#### What you have to do
Images excluded, reproduce each line of the records exactly as it stands.

#### Task inputs
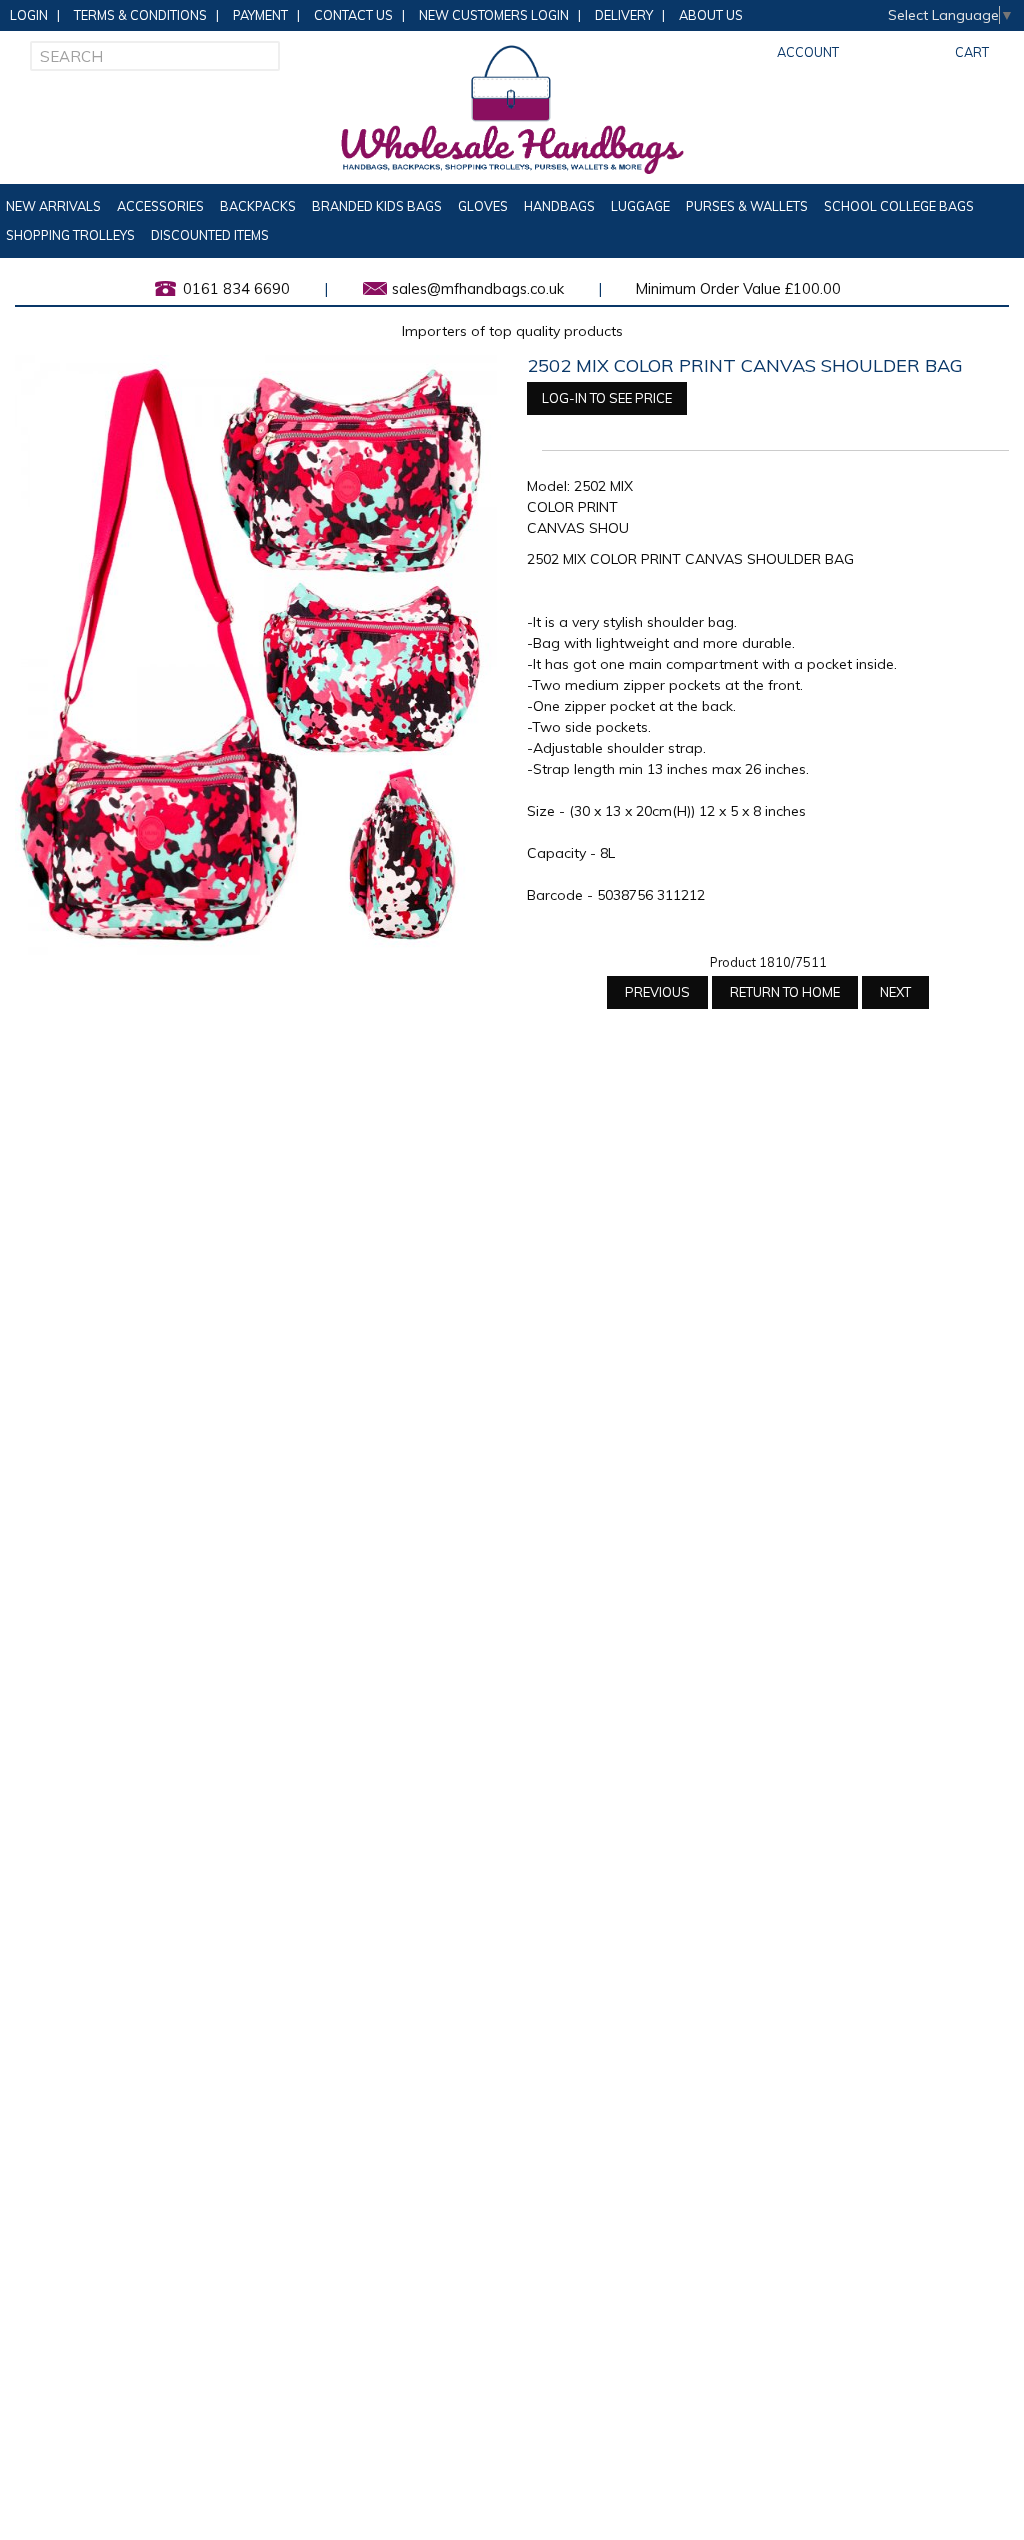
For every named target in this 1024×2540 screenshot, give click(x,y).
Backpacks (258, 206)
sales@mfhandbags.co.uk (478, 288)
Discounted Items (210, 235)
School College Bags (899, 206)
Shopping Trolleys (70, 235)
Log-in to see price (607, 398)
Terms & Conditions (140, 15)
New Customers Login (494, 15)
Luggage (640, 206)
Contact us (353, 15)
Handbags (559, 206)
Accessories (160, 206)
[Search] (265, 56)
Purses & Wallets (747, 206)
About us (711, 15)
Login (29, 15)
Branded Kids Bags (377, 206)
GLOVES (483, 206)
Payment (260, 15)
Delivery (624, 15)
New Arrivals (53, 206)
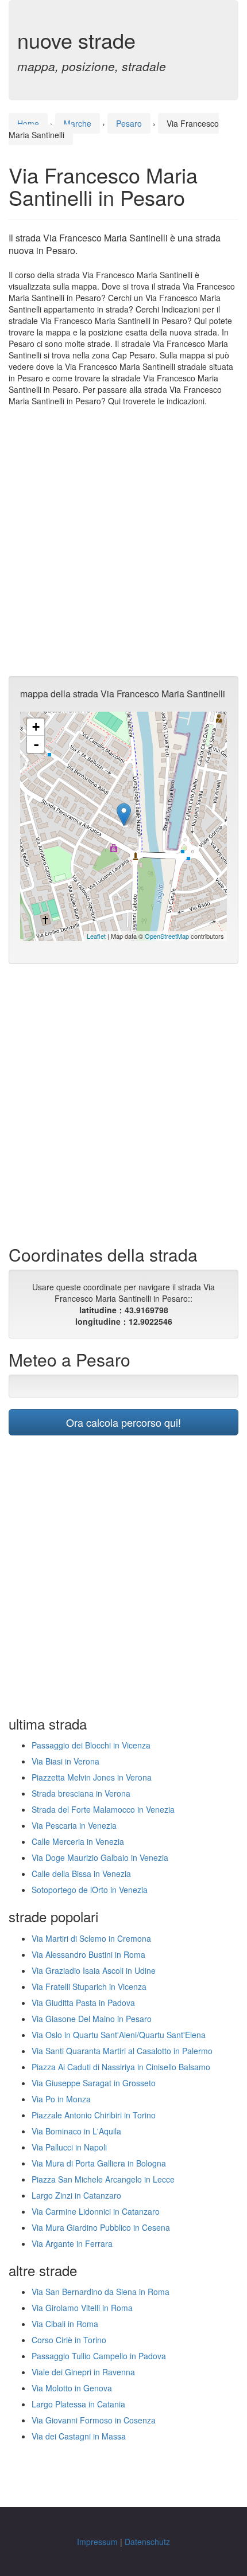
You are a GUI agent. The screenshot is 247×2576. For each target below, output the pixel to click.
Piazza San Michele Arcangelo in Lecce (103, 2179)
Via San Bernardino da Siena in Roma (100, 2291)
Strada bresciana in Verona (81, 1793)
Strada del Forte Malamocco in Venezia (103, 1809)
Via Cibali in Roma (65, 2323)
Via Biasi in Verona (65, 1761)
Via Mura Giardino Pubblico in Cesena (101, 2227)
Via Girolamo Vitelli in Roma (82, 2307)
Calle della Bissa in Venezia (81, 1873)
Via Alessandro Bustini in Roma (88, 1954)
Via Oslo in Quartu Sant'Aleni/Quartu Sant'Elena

#### Result of this task
For every named target in this 1024×2540 screenshot, give click(x,y).
Backpacks (258, 206)
sales@mfhandbags.co.uk (478, 288)
Discounted Items (210, 235)
School College Bags (899, 206)
Shopping Trolleys (70, 235)
Log-in to see price (607, 398)
Terms & Conditions (140, 15)
New Customers Login (494, 15)
Luggage (640, 206)
Contact us (353, 15)
Handbags (559, 206)
Accessories (160, 206)
[Search] (265, 56)
Purses & Wallets (747, 206)
About us (711, 15)
Login (29, 15)
Branded Kids Bags (377, 206)
GLOVES (483, 206)
Payment (260, 15)
Delivery (624, 15)
New Arrivals (53, 206)
You are a GUI agent. The screenshot is 247×2576. For each target below, output the pixel to click.
Piazza San Michele Arcangelo in Lecce (103, 2179)
Via San Bernardino da Siena in Roma (100, 2291)
Strada bresciana in Verona (81, 1793)
Strada del Forte Malamocco in Venezia (103, 1809)
Via Cibali in Roma (65, 2323)
Via Biasi in Verona (65, 1761)
Via Mura Giardino Pubblico in Cesena (101, 2227)
Via Girolamo Vitelli in Roma (82, 2307)
Calle della Bissa in Venezia (81, 1873)
Via Alessandro Bustini in Roma (88, 1954)
Via Oslo in Quartu Sant'Aleni/Quartu Sant'Elena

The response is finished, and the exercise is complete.